▸ **WHAT THIS TASK INVOLVES**
State how many of the lines below contain the string "screenshot", treating uppercase and lowercase as distinct, and give only that number.

==================================================

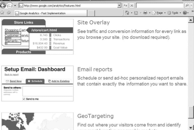Click the Stop loading X icon
The image size is (194, 130).
(131, 5)
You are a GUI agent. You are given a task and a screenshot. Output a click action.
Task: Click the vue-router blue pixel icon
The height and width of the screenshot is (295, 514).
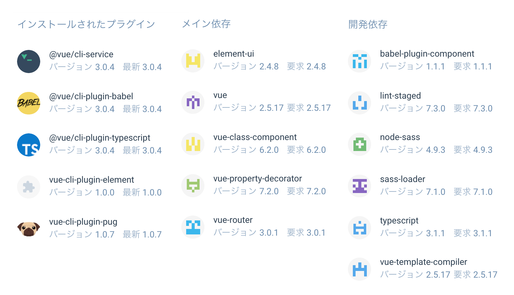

==================================================

▸ **WRITTEN ANSWER**
2